If the new generation of woman think that their lives are hard then you must please think about your grandmothers. They did not have birth control. They had no choice of what life threw at them. Families were sometimes rather large with 10 to 12 children. The olders children would care for the younger children.
I remember the children were clean with well brushed hair. The girls would have pony tails, long plaits or ringlets. The boys would have very short cut hair. I did feel a sadness for the single mothers they would sometimes have 10 or more children and they would be supported by their parents. People would always help each other back then. I am sad to say however that the single mother would be frowned upon and called unpleasent names. It was mostly the men who would shout the names which in my mind seemed strange, because it was some of the men who would have caused the single mothers to be in the single mother in the first place.

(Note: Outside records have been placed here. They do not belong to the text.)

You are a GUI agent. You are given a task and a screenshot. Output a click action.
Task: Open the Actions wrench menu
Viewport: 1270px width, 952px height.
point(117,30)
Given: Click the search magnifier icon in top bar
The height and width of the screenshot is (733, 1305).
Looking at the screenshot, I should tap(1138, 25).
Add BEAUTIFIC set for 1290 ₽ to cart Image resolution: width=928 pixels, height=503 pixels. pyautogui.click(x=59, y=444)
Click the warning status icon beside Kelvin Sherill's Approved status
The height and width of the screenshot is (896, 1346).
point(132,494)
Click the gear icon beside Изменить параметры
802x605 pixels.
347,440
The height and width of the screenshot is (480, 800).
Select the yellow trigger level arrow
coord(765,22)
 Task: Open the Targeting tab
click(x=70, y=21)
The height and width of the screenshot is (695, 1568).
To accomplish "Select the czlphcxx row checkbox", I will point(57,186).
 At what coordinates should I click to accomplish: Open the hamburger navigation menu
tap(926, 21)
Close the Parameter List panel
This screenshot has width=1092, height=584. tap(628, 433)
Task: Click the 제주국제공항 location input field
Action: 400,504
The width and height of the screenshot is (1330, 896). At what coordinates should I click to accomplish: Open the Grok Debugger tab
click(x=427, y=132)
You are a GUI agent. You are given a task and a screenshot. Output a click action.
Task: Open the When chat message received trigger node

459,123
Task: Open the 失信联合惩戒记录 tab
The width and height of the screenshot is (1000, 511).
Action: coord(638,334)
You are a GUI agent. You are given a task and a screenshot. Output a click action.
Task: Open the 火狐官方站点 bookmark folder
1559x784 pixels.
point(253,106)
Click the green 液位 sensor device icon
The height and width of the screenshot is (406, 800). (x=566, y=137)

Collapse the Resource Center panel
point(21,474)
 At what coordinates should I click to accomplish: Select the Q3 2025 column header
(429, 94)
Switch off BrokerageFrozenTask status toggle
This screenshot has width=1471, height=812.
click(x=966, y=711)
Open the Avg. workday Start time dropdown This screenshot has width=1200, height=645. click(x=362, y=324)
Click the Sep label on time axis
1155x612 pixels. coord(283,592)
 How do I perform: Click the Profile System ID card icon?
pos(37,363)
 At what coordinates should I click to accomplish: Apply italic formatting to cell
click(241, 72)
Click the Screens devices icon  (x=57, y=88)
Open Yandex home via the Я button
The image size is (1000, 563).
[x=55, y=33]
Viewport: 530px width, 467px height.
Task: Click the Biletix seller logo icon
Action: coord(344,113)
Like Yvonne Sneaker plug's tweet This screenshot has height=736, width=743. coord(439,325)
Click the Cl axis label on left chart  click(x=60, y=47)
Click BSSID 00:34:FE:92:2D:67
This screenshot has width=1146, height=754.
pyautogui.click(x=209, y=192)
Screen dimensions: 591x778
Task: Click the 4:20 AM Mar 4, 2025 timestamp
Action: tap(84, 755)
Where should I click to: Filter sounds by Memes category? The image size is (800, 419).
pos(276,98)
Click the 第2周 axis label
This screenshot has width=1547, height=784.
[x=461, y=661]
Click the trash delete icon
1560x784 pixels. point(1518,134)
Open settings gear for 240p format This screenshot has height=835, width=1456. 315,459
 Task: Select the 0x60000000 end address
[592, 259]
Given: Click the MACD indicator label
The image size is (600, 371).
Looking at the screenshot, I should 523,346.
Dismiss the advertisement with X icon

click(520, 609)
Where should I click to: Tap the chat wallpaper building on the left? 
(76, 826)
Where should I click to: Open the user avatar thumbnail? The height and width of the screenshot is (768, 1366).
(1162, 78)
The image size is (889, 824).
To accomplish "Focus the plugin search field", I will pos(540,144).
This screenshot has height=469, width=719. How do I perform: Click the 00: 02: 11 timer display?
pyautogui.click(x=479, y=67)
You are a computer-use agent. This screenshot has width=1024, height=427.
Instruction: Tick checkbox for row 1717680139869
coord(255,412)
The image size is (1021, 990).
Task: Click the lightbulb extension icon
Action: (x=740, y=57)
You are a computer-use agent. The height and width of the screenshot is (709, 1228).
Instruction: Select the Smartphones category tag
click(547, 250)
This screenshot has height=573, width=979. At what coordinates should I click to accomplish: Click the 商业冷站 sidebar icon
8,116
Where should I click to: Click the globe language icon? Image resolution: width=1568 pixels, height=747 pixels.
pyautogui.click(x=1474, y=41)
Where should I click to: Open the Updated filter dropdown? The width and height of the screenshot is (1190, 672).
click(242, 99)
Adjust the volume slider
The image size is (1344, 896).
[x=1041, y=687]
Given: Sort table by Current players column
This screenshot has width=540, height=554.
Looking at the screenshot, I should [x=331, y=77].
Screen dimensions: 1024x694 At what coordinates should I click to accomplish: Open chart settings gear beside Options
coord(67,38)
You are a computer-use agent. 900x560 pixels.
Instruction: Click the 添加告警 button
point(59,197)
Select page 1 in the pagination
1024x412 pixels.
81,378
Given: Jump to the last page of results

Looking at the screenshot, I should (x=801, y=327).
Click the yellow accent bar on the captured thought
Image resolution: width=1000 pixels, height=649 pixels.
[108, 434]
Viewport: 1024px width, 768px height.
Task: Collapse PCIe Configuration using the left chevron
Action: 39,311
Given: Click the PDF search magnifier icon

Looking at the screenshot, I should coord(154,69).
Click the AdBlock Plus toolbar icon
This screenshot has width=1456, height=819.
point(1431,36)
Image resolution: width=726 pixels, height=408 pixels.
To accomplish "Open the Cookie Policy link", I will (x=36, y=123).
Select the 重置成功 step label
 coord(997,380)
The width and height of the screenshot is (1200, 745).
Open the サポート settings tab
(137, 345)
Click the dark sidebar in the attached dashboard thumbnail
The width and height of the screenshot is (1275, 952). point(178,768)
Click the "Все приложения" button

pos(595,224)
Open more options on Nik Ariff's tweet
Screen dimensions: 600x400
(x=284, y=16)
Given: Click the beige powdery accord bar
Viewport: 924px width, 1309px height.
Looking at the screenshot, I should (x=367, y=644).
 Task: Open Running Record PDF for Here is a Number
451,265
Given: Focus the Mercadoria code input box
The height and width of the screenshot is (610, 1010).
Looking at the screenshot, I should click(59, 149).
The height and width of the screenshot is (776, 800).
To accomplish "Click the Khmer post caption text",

Some men were good responsible fathers, but some simply didn’t want the responsibilityof being a parent. It was a blessing when birth control was introduced to St. Helena. Life was dfficult back then and woman would leave their children with relatives to find work. They would mainly find domestic work in England. Some of these woman were intelligent and they could have worked as professionals but did demeaning jobs to support their families back on St. Helena.
There were some children at my school that were left with their older sister when their mum came to work in England. I also grew up with Violet Moyce, her mother left her and her four brothers alone with their dad so she could work in England. Violets mother did take violet back to live in England. Life was very difficult for Violet as a child, but she did alright for herself after she came to England.
So if the woman on St. Helena think that their lives are hard now the woman back then had a much harder life, no choices and no birth control to protect them from the men that didn’t care.